You also might know that I write the Beer Town column. And that sometimes Gil and I spar over beer versus wine in our version of professional wrestling.
For several years running, we even had an annual cage match, pairing cheese and chocolate and other stuff before a live audience at Taste of Atlanta, where I would pretend to hate wine and Gil would pretend to hate beer.
In truth, Gil loves beer and I love wine and we’ve both enjoyed learning what works well with food, whether it’s a snappy pilsner or a sweet Sauternes.
But a funny thing happened when Gil took a job as the somm at the Piedmont Driving Club — he started doing beer dinners with executive chef Jay Yarbrough and the help of several local breweries.
Recently, leading up to a dinner featuring beers from Three Taverns Brewery, I asked the duo of Kulers and Yarbrough to talk about creating beer and wine pairings.
First, I wanted to know how Kulers approached pairing in general, whether he was working with beer or wine.
“Inevitably it’s balance,” he said. “You don’t want the beer or the wine to overshadow the food. Sometimes they are equal, which is fine. But often I find that the beer or the wine can make the food a more brilliant experience. When you have something that’s too contrasting in flavor, it can be much less than the two components. When you get it right, it’s one plus one equals three.”
I also wanted to know what he’d been learning about beer pairing, especially in terms of its strengths and weaknesses versus wine.
“I haven’t used sour beers much, so far, but generally wine has more acidity by nature, which is useful in pairing,” Kulers said. “I don’t think so much about what beer doesn’t have. I think about what it has. It often has an earthy quality. Certainly, IPA has a distinct bitter quality. And, of course, there’s the bubbles, which like champagne, really refreshes the palate.”
What may be surprising is that chef Yarbrough designs his tasting menus by working with the beverages first, then essentially reverse engineers the dishes to fit the pairing.
“Usually Gil will send a list of wines or beers that he’s interested in, with profiles, thoughts and tasting notes, then we’ll talk about ideas for things that might work,” Yarbrough said.
For the Three Taverns dinner, Yarbrough decided the brewery’s White Hops, which is a Belgian-style spiced White IPA, would work well for the fish course, and he came up with a classic paupiette of Dover sole, plated with carrot ginger puree and charred lemon beurre blanc. “There’s a flavor of ginger in the beer so I decided that incorporating that in a fish course would be nice,” Yarbrough said.
Asked for a wine pairing, Kulers said, “I like white Burgundies with Dover sole, but since this one is poached, thus making it more delicate, my safe choice is a Chablis.
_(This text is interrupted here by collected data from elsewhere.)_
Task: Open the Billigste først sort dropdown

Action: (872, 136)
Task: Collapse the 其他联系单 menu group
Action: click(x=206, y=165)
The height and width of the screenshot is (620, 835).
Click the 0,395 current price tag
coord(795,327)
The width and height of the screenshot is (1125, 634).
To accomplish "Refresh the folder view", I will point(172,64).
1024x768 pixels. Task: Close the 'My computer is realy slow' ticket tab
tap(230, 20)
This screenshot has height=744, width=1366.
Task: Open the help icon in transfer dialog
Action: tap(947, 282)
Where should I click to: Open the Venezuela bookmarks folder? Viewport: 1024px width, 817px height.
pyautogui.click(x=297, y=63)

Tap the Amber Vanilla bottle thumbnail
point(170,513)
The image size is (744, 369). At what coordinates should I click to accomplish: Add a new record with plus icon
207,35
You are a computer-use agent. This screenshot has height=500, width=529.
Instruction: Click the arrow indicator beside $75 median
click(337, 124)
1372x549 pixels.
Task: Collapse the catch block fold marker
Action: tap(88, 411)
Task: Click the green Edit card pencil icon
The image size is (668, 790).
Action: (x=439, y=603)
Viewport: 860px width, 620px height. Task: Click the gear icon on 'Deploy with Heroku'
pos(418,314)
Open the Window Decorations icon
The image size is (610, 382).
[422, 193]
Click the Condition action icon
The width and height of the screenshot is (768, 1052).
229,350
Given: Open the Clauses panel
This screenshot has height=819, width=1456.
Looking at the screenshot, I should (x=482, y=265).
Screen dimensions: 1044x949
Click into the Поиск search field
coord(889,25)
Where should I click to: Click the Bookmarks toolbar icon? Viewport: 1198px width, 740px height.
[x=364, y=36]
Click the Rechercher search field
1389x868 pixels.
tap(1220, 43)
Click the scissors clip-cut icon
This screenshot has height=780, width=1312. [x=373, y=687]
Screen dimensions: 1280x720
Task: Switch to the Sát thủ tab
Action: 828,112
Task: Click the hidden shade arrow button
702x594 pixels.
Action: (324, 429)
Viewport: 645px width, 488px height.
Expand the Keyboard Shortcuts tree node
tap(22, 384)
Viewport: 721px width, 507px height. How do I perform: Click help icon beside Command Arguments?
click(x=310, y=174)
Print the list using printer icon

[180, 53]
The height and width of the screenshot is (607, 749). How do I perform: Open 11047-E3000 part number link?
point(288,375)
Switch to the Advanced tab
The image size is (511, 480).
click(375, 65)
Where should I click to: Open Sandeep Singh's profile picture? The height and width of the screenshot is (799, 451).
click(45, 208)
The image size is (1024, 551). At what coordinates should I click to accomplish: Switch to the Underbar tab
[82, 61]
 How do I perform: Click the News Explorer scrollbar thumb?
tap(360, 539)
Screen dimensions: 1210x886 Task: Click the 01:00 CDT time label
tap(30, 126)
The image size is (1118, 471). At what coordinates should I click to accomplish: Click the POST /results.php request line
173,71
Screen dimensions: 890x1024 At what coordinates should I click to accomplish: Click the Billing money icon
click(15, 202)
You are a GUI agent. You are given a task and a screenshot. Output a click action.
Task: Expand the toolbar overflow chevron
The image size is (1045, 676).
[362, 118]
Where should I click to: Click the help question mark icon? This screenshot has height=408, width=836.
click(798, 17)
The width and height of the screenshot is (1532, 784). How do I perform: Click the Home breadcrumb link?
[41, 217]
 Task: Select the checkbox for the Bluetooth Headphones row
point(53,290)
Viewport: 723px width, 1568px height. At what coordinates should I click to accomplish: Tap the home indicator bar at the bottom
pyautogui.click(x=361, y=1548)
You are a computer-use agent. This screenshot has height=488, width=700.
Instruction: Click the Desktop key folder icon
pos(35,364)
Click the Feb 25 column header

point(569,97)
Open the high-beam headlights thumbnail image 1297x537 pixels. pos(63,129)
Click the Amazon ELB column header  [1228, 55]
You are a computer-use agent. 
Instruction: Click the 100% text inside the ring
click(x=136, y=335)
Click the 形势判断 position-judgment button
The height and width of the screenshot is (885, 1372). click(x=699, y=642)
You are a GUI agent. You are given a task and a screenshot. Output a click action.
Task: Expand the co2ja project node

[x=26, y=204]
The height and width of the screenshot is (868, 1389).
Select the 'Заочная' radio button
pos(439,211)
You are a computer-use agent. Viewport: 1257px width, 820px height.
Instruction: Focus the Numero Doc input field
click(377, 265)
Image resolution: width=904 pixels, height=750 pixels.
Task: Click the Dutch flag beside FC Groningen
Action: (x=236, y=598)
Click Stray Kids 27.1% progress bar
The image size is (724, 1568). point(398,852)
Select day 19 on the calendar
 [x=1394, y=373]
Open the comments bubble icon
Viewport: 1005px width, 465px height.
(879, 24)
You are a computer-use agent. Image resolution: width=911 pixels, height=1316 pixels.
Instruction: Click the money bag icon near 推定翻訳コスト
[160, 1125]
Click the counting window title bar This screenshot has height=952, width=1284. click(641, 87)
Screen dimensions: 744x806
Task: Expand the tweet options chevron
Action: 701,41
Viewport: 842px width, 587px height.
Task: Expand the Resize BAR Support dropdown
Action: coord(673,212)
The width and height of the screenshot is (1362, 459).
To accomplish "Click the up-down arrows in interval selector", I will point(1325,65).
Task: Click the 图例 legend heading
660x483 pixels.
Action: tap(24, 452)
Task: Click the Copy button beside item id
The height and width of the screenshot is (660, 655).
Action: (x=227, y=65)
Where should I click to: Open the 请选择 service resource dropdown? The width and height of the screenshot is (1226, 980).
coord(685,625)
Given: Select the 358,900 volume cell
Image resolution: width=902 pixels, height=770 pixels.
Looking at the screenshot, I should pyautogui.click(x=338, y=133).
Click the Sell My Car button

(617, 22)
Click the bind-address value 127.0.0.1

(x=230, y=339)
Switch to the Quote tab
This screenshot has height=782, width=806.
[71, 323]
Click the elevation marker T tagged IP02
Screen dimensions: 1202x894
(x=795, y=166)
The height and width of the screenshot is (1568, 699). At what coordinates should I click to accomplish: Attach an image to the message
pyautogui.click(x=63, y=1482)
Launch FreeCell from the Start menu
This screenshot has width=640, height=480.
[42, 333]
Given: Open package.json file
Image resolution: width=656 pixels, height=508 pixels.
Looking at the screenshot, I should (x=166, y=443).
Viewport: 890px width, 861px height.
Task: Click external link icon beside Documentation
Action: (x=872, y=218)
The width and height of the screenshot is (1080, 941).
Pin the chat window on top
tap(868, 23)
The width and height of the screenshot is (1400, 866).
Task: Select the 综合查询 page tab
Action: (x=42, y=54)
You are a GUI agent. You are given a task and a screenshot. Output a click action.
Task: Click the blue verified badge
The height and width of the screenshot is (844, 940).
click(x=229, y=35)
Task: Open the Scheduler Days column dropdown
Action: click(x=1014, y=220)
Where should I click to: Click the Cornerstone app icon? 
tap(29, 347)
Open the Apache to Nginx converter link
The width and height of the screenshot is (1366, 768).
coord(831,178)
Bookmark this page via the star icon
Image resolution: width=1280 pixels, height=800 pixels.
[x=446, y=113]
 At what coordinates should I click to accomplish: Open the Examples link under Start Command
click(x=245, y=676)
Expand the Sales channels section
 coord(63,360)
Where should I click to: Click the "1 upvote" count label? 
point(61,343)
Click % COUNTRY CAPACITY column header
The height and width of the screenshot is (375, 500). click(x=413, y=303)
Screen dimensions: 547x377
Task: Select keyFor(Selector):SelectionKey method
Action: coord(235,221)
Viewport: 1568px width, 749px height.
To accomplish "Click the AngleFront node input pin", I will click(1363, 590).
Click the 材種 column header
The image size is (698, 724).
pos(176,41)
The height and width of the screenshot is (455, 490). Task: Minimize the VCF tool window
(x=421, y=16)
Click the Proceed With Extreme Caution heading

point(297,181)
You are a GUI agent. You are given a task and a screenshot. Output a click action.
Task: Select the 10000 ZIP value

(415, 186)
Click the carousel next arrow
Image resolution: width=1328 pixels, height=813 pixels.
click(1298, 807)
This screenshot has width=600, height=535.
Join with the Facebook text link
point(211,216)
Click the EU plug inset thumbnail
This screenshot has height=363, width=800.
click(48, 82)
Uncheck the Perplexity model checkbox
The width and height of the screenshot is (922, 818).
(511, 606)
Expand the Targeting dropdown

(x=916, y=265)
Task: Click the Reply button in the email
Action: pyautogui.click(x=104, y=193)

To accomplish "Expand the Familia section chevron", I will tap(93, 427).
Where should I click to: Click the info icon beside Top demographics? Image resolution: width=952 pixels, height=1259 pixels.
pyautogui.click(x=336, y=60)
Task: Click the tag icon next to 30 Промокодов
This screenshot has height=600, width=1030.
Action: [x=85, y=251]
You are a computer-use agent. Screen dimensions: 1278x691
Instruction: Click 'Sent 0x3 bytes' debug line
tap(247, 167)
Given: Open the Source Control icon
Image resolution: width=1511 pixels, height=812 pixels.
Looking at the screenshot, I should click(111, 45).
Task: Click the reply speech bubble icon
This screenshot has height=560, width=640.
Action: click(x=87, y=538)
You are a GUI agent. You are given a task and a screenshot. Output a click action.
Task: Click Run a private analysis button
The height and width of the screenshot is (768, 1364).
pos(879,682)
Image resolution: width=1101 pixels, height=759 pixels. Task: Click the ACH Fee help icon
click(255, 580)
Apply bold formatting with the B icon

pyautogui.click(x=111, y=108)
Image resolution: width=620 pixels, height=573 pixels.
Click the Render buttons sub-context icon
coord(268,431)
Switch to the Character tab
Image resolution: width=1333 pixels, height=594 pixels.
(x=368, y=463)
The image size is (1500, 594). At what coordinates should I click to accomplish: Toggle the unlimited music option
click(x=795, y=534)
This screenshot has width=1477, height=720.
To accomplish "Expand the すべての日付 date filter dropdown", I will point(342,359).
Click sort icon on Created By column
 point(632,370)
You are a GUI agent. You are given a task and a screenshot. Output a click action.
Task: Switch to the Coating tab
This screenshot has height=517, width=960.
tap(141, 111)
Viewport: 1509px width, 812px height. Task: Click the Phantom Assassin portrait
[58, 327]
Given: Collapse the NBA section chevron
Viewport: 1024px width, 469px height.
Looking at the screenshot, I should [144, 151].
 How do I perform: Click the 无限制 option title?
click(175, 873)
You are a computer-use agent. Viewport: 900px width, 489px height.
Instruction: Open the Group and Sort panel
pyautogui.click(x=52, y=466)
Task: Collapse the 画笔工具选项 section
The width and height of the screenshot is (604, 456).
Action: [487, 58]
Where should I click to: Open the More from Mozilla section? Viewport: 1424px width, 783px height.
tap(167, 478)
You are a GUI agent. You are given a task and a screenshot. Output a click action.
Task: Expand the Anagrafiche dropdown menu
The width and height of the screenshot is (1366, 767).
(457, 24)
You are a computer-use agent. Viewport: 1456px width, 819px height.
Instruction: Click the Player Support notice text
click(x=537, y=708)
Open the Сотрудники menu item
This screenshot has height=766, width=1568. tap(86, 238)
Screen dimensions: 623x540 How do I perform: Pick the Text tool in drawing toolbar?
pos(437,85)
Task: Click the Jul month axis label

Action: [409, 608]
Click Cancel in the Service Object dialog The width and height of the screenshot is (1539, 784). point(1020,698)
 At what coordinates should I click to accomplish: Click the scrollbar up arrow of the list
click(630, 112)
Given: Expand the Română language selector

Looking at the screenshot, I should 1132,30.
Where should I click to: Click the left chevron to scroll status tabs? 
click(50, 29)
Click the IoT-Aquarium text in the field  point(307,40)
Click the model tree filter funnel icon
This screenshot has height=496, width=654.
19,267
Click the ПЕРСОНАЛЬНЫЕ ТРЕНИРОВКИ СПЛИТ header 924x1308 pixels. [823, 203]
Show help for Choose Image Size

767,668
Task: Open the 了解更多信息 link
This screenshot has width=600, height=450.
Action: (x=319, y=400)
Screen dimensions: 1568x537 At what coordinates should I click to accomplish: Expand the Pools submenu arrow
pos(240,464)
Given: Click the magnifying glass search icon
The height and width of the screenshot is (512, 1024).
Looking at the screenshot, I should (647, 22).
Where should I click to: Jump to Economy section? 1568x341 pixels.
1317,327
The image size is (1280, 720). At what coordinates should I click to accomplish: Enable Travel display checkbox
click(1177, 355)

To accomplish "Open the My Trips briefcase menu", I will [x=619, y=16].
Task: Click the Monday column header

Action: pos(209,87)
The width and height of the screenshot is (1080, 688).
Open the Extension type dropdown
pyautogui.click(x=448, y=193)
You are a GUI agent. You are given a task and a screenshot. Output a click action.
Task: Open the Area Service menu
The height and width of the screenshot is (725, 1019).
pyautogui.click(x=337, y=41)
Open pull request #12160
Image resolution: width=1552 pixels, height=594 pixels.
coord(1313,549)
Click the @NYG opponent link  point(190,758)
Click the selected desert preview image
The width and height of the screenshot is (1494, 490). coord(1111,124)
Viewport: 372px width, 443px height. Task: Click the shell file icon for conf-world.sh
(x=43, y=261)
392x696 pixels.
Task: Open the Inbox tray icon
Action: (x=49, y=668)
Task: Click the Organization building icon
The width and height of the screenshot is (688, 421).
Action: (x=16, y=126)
Let’s say the Brocard ‘Montée de Tonnerre,’ if you want to hold me to a selection.”
For the main course, Yarbrough created a combo of mustard-glazed duck leg and wood-grilled duck sausage to match up with a pair of Three Taverns IPAs, one brewed with Belgian ale yeast, and the other with American ale yeast.
“We were working with hoppy IPAs, so I used duck, which is rich but something of a lighter meat,” Yarbrough said. “I added some more flavor and spice with a South Carolina mustard barbecue sauce, which brought it all together.”
Kulers’ choice for a wine pairing is a German riesling, which he said, “makes short work of the fatty duck sausage, so you can better enjoy the smoky duck flavors.” And back to sparring a bit, he added, “No disrespect to the beers here, but the 2014 Selbach-Oster Kabinett Riesling would be one of those pairings that might bring a tear of joy to your eye.”
Recipes
These recipes from Piedmont Driving Club executive chef Jay Yarbrough feature a few professional techniques and several sub recipes that may seem daunting at first. But broken down into sections, they are easy to master, and yield a variety of great dishes that can be used in many combinations. Beer and wine pairings by sommelier Gil Kulers are featured with the recipes.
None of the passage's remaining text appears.